* PROBLEM DESCRIPTION
In the entries, find all lines that hold the word "column" and copy them.

* THE INPUT
★ ★ ★ ★ ★
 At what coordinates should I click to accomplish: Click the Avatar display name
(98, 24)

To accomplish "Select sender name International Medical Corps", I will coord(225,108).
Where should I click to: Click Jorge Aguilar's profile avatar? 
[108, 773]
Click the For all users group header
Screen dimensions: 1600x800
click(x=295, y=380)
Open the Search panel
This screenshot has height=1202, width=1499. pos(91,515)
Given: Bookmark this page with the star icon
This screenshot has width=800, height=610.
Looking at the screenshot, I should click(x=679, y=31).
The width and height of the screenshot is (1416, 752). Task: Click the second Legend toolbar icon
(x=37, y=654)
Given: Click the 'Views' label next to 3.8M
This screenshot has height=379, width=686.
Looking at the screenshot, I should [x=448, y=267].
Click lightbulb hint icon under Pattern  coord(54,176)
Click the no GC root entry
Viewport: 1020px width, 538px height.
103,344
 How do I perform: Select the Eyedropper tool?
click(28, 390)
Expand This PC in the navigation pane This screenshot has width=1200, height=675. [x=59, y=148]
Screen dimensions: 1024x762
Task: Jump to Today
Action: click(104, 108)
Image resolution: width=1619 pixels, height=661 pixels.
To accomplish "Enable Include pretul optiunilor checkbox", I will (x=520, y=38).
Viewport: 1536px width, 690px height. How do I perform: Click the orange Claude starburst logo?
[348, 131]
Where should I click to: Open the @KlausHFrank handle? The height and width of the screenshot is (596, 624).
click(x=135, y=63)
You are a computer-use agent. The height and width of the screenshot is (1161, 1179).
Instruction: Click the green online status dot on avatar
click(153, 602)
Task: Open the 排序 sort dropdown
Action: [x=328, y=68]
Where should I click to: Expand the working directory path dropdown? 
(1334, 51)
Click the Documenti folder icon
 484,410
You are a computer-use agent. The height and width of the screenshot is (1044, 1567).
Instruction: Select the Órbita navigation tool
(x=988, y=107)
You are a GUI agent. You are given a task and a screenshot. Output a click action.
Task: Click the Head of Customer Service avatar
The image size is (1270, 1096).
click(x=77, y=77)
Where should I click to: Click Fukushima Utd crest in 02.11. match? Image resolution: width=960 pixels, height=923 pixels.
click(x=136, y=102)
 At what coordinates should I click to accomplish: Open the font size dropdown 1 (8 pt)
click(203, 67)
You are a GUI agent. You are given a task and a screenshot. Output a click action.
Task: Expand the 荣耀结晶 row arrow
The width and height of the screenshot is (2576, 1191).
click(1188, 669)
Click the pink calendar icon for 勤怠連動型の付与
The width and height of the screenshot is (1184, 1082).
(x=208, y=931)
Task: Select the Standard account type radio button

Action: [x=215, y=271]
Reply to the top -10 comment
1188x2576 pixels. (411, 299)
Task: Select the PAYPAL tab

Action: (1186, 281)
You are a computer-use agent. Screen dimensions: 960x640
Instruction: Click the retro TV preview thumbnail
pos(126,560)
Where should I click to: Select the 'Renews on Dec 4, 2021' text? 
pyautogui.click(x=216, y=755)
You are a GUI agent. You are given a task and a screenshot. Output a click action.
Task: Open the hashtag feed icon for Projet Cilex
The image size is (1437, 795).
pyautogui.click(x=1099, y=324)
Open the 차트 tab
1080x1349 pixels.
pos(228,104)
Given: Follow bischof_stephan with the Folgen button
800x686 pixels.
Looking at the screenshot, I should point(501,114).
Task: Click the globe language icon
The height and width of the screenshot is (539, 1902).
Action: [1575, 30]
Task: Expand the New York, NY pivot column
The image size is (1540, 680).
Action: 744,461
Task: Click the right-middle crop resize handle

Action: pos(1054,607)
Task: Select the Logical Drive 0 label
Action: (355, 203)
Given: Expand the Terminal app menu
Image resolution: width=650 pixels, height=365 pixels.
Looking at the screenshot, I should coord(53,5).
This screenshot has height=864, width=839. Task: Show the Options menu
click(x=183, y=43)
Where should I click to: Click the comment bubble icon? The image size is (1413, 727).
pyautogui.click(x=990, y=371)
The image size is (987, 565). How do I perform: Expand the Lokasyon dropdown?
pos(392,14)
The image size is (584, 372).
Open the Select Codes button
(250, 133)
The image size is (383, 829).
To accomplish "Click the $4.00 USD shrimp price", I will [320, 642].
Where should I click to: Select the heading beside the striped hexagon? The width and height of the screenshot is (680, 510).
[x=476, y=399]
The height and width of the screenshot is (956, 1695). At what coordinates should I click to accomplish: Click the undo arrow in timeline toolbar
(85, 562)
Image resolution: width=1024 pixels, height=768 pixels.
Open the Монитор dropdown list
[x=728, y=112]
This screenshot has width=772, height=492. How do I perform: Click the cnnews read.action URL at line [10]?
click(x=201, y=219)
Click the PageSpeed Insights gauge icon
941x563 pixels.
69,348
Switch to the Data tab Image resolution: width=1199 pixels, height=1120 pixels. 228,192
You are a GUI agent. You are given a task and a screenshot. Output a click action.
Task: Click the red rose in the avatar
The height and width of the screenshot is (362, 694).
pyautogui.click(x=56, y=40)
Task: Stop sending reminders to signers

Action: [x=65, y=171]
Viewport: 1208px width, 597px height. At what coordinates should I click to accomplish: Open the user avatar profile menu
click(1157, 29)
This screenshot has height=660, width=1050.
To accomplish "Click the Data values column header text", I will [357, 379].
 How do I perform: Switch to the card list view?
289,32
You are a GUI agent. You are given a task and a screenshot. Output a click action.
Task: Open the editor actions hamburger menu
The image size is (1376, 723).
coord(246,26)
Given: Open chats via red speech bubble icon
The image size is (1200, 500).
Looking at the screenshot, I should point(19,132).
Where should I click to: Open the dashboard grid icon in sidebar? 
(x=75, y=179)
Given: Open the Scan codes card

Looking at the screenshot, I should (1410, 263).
★ ★ ★ ★ ★
* PROBLEM SOLUTION
Task: Expand the New York, NY pivot column
To accomplish "Click the Data values column header text", I will [357, 379].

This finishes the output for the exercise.